In the past, Steve Manning, executive director of Park Lawn, said the organization might cease to exist if it has to increase employees’ wages significantly. Park Lawn serves people with developmental disabilities, with some programs offering employment opportunities to the disabled.
On the other side of the equation are the low-wage workers. Cook County Commissioner Bridget Gainer has stated that changes in the labor market have increased the number of low-wage service workers who do not move out of those jobs, as they might have in the past.
The cost of living in Cook County currently sits about 50% higher than the State’s minimum wage, according to data made available by MIT. The Living Wage Calculator aims to show how much money a person or family needs to make in order to support itself in any given community. The Living Wage is calculated to be $12.56 in Cook County. The Cook County wage ordinance won’t surpass that level until 2020.
Outgoing Trustee Mike Carberry (District 6) made the motion to table the opt-out ordinance at the April 25th meeting. He objected to the ordinance, he said, because it had not gone through a proper vetting process.

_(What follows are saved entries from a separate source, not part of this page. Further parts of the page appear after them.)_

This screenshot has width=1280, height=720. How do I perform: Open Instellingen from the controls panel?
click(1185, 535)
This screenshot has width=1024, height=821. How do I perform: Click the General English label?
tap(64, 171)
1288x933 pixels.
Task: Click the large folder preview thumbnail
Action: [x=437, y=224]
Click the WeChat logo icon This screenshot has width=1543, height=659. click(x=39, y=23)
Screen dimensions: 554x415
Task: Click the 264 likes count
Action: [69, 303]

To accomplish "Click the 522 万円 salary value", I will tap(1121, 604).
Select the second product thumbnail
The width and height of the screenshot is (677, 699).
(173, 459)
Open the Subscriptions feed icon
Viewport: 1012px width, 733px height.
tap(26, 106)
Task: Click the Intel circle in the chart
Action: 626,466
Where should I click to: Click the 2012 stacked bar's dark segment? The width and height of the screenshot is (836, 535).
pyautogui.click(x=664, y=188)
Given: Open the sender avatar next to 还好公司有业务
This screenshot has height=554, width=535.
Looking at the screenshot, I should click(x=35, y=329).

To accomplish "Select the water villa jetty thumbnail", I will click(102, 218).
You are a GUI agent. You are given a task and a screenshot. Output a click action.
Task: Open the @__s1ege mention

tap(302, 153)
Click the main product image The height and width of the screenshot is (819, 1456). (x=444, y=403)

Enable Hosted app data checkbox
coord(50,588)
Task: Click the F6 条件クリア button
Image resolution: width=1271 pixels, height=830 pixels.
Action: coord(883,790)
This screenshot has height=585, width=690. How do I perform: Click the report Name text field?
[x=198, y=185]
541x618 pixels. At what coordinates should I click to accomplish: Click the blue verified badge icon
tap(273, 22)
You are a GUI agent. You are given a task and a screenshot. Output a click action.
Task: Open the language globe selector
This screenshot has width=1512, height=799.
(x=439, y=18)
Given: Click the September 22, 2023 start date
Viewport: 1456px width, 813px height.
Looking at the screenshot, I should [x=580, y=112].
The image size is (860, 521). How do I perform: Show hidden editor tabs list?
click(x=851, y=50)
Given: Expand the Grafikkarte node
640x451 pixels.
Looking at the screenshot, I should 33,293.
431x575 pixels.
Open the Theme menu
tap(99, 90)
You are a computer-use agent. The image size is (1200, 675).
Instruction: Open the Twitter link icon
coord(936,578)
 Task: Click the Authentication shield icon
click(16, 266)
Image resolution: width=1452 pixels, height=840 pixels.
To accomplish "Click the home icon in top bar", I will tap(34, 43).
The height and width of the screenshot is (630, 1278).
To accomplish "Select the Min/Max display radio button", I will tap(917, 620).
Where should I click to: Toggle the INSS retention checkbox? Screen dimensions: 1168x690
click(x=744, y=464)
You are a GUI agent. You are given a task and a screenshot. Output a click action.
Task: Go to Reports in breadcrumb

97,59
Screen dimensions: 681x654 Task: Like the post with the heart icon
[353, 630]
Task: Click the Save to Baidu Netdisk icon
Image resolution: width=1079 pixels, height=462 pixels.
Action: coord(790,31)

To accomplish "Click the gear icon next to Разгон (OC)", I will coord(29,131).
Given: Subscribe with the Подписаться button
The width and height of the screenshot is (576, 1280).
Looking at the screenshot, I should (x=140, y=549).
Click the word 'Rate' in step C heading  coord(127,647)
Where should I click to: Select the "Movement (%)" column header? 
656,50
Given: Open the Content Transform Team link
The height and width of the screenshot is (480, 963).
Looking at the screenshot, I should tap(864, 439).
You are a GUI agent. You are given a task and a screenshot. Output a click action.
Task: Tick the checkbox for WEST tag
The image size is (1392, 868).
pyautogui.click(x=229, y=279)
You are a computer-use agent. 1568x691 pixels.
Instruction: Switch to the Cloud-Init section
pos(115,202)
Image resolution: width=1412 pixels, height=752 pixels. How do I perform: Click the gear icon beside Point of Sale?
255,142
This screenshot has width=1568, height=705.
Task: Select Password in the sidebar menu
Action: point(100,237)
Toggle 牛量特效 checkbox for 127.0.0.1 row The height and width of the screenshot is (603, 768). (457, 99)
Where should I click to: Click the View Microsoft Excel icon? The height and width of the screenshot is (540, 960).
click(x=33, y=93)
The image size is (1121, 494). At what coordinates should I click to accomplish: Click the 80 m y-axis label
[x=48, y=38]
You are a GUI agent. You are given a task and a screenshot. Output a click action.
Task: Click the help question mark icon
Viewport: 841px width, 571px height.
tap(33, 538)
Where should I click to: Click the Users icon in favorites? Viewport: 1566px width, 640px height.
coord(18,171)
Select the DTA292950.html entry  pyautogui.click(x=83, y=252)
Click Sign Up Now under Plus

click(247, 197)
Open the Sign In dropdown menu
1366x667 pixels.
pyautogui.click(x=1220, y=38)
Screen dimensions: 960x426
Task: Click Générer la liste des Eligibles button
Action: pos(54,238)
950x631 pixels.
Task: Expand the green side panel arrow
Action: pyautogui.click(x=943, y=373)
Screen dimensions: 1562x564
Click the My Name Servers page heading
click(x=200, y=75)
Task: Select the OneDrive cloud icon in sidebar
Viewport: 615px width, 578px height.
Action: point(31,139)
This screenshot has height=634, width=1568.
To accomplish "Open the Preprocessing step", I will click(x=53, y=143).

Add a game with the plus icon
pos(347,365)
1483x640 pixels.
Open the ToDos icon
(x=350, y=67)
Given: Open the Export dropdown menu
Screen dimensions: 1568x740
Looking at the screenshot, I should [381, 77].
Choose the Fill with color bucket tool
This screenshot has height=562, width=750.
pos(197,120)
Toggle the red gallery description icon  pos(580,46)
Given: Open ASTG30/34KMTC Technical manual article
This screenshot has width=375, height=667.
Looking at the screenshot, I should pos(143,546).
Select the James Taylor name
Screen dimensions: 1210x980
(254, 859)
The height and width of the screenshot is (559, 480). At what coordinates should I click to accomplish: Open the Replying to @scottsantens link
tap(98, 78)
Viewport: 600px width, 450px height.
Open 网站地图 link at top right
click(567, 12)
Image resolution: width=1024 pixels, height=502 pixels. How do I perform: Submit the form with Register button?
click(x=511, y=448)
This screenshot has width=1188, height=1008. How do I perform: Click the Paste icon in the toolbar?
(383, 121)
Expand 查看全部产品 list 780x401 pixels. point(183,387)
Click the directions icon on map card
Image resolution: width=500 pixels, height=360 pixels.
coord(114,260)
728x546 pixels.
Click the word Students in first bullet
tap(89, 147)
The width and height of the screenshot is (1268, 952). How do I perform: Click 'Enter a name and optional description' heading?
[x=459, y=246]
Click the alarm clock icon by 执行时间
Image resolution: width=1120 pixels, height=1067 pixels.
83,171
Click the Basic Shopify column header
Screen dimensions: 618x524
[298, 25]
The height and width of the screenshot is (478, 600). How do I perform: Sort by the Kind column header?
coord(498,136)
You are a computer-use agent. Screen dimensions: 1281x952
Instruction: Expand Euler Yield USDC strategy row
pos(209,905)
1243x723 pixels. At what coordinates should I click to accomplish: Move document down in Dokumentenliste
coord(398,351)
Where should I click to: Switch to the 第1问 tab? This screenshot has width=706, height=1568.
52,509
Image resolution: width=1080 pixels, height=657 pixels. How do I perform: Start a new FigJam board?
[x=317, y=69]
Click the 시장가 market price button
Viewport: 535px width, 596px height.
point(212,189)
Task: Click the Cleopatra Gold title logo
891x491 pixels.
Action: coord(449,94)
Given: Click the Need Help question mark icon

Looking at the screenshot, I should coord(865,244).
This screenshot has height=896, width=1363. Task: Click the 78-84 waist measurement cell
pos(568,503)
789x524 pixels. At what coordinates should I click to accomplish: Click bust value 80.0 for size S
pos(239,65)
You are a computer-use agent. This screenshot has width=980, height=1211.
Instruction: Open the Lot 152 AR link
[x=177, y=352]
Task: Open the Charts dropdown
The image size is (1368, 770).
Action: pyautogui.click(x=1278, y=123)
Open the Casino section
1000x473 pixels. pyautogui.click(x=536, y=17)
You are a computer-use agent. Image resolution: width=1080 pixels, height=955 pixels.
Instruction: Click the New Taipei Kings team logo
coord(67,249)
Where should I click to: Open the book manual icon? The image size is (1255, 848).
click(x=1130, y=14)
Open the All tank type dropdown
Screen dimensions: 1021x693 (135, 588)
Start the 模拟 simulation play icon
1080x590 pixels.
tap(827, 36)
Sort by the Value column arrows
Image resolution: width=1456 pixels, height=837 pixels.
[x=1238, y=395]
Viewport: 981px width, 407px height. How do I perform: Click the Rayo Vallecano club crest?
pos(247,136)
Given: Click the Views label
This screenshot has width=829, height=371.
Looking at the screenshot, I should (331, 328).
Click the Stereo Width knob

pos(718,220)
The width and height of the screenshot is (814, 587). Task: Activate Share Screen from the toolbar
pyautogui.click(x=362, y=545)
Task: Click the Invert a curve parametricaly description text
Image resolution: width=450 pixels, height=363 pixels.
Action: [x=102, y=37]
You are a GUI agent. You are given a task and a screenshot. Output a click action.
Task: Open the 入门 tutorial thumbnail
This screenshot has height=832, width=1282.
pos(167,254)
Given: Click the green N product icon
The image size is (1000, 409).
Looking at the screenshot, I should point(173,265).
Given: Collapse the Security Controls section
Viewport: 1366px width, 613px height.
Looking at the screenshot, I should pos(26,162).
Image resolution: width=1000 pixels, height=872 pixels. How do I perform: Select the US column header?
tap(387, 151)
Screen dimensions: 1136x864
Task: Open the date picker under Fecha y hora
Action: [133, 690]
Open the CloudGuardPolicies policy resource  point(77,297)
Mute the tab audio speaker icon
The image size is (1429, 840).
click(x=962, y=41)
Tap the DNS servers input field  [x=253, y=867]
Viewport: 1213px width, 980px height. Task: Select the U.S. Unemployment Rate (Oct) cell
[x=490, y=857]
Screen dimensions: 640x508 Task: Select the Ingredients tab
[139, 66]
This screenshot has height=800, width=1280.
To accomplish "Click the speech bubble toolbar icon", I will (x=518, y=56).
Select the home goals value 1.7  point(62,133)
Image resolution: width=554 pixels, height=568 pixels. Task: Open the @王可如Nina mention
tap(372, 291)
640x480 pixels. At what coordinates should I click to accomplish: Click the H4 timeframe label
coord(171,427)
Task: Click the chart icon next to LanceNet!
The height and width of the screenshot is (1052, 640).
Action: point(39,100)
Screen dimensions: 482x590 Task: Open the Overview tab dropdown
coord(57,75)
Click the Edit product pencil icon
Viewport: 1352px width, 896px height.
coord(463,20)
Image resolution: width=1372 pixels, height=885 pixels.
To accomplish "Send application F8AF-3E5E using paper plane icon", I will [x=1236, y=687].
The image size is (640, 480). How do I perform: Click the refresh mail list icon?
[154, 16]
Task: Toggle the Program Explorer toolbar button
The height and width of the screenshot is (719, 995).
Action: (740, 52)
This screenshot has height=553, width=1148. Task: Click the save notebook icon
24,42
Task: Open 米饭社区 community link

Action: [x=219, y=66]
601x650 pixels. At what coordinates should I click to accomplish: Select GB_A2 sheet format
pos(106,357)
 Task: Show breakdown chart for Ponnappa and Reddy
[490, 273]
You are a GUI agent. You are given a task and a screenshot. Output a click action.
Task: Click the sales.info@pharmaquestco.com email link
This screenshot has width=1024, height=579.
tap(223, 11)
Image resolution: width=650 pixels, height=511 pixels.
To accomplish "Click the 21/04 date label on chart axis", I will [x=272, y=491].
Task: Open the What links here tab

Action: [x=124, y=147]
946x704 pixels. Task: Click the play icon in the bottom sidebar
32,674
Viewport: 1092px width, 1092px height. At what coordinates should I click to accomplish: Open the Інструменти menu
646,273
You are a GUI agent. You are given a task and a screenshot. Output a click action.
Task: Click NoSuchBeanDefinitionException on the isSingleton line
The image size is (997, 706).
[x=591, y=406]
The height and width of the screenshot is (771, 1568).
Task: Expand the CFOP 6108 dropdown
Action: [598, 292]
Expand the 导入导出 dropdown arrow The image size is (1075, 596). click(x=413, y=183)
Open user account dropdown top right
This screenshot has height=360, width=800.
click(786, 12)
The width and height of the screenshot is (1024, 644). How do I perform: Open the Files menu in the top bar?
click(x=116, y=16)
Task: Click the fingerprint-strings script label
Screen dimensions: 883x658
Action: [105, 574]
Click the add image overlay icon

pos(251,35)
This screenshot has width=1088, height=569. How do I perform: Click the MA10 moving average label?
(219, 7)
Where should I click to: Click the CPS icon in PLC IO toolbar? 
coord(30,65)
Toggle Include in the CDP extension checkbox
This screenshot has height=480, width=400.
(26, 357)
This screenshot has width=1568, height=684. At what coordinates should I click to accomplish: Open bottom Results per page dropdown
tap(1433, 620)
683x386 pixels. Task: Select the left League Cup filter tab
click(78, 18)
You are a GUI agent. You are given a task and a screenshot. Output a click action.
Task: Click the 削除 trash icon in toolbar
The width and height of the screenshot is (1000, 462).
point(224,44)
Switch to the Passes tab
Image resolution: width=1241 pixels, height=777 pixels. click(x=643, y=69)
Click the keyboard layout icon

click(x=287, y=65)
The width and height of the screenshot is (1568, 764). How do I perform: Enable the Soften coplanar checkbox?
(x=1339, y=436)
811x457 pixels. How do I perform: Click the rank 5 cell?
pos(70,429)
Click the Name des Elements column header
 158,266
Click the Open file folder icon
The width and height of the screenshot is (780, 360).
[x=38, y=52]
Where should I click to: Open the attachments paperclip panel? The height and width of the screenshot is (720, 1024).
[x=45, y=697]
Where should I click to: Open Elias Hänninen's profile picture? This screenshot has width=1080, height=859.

“There’s been no discussion, at all, and there should be. That’s why we have an ethics & ordinance committee. That’s where it should have been. It should have gone to ethics & ordinance. It should have been discussed and vetted.”
While the opt-out ordinance was ‘tabled’, it could make a comeback. Since the Cook County wage increase doesn’t go into effect until July, there are still 3 more Board of Trustee meetings where the opt-out could make a reappearance. The ordinance is tentatively scheduled to come back at the May 9th meeting.